2011: Is U.S. Economic Growth Over? Lessons from the Long 20th Century

Is U.S. Economic Growth Over? Lessons from the Long 20th Century

Tuesday, 10/25/2011

Robert J. Gordon
Stanley G. Harris Professor in the Social Sciences & Professor of Economics
Northwestern University

Presentation Slides | Video

Speaker Biography

Robert GordonRobert Gordon is one of the world's leading experts on inflation, unemployment, and productivity growth. His lecture will be a highly original questioning of the usual assumption that economic growth is a steady process that will continue forever. He will argue instead that there was virtually no economic growth between the Greeks and Romans of antiquity and around 1700 in Britain.

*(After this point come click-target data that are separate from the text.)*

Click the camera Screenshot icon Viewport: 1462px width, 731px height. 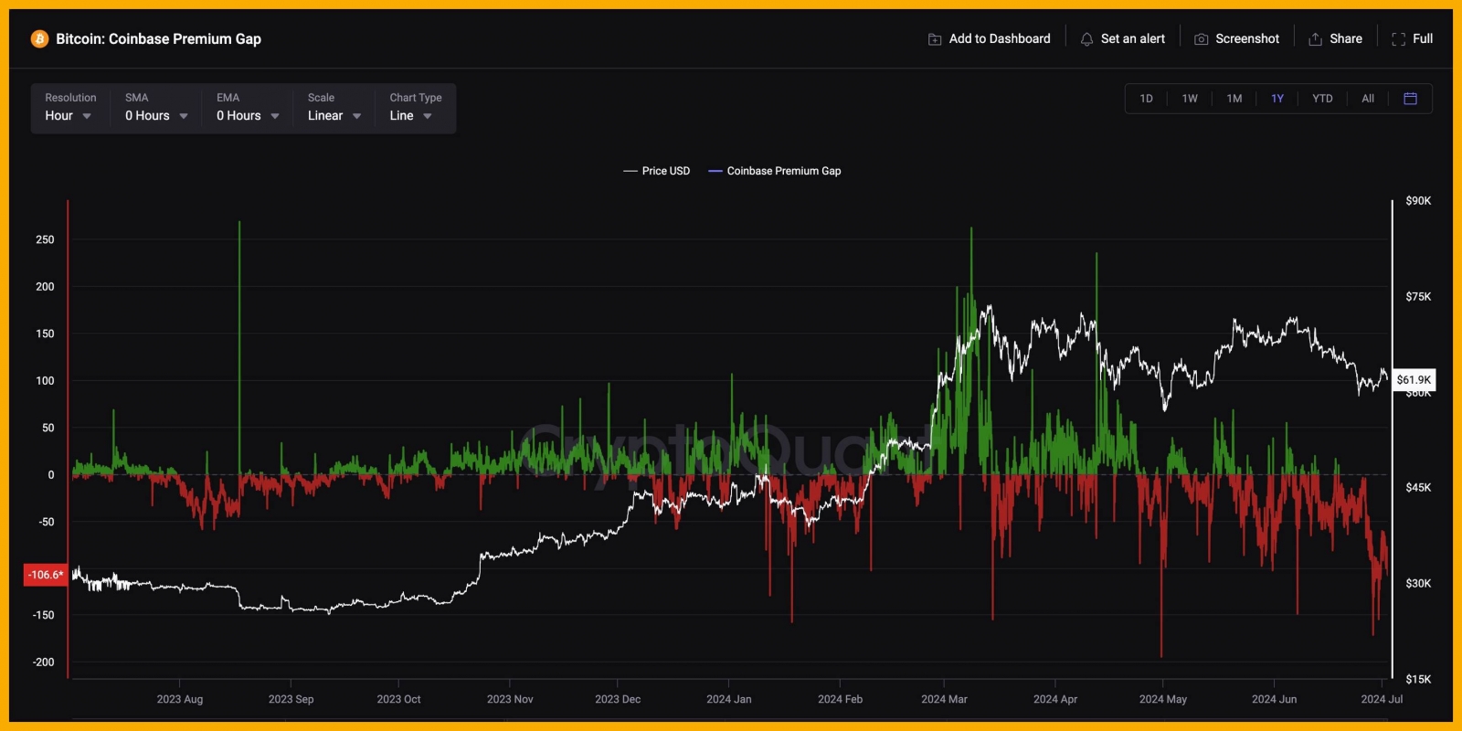tap(1202, 39)
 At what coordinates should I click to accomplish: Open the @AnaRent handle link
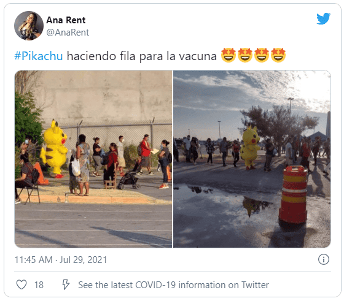[68, 32]
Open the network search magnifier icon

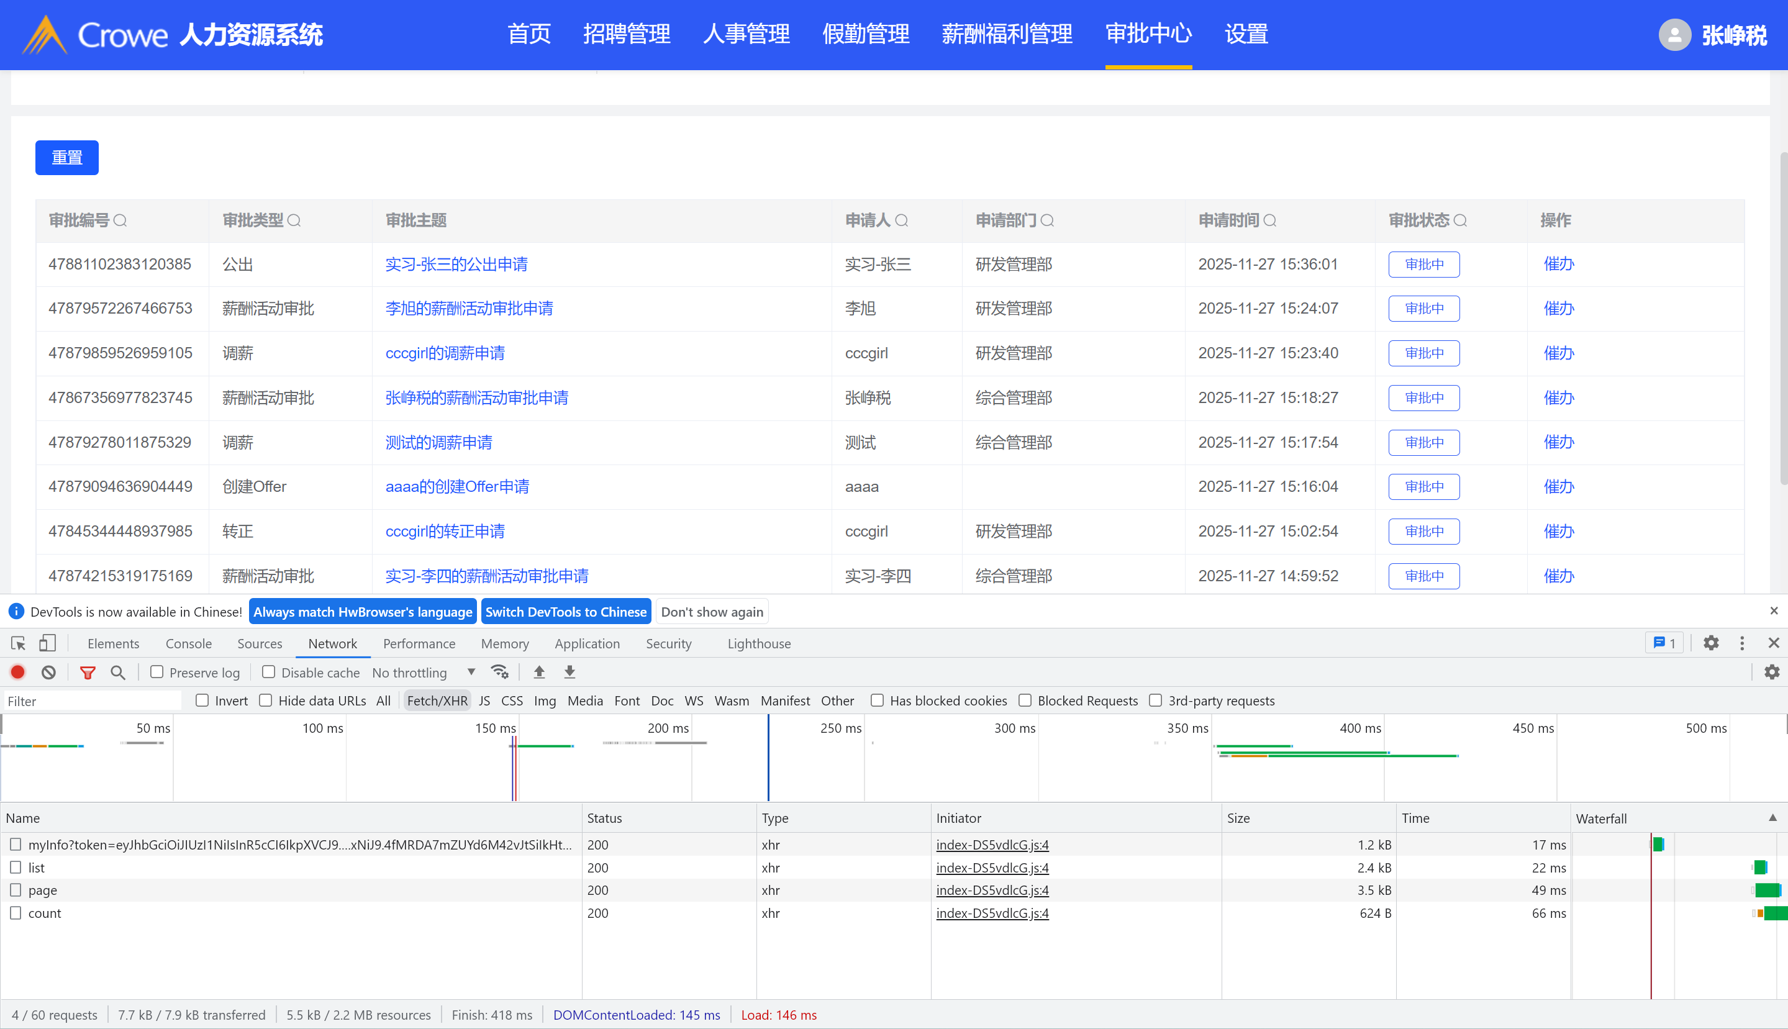click(118, 672)
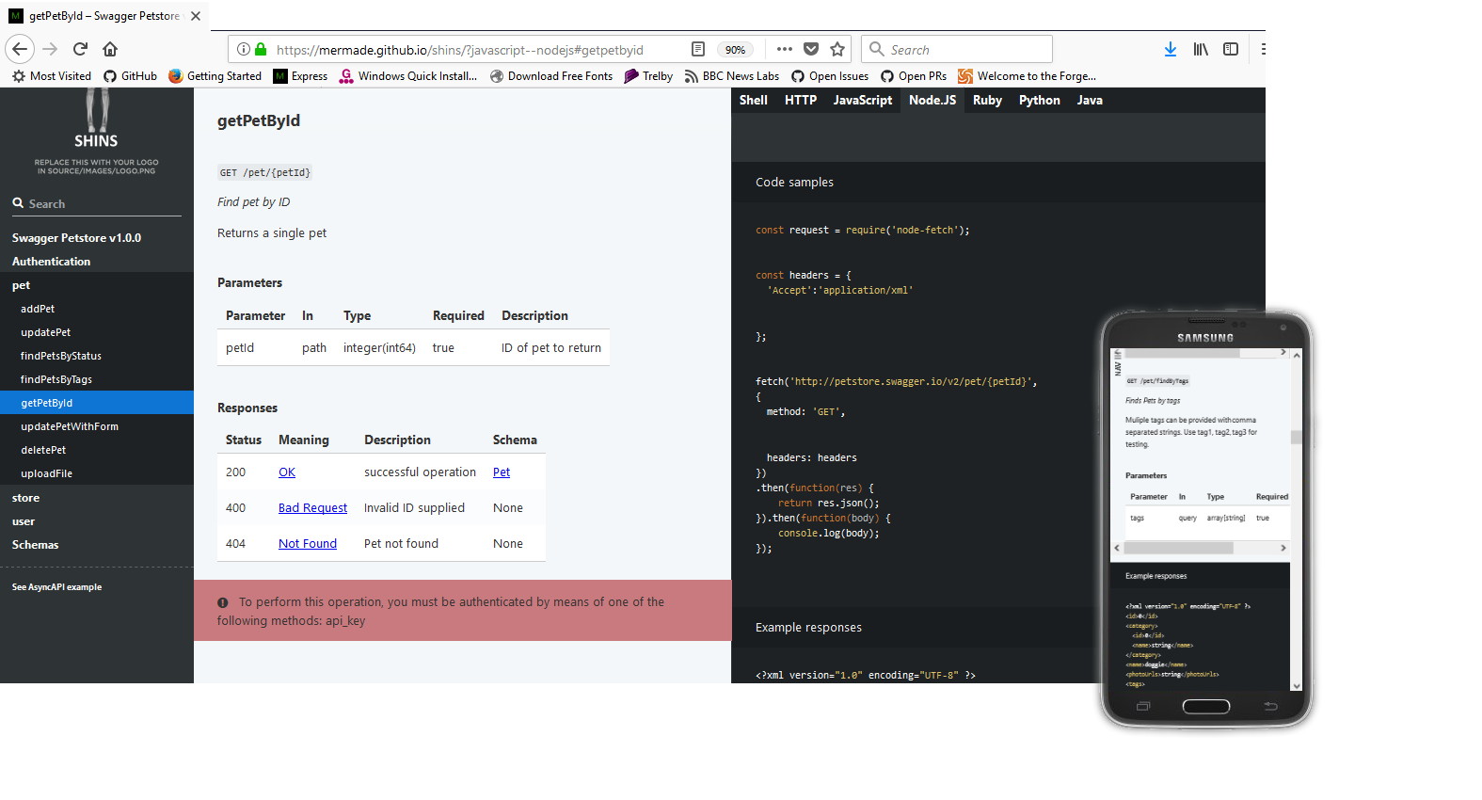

Then came the flowering of economic growth which he will trace over the first, second, and third industrial revolutions from which the benefits have lasted from 1750 to today and perhaps another 50 years beyond. By then the pace of innovation will be dying out to be replaced by “headwinds” including the reduction in the standard of living implied by globalization, inequality, education, environment, and deficits. The talk will be of interest to anyone who is concerned about the future of the United States and its traditional leadership in the international league tables of the standard of living.

Gordon did his undergraduate work at Harvard and then attended Oxford University on a Marshall Scholarship. He received his Ph.D. in 1967 at M.I.T. and taught at Harvard and the University of Chicago before coming to Northwestern in 1973. He is a Fellow of the Econometrics Society, a Research Associate of the National Bureau of Economic Research, a Research Fellow of the Centre for Economic Policy Research (London) and the Observatoire Français des Conjunctures Economiques (Paris), and an economic adviser to the Congressional Budget Office and the Bureau of Economic Analysis.

His recent work on the rise and fall of the New Economy, the revival and “explosion” of U. S. productivity growth, the stalling of European productivity growth, and the widening of the U. S. income distribution, have been widely cited. Gordon is author of Macroeconomics, eleventh edition, which has been translated into eight languages, and of The Measurement of Durable Goods Prices, The American Business Cycle, and The Economics of New Goods.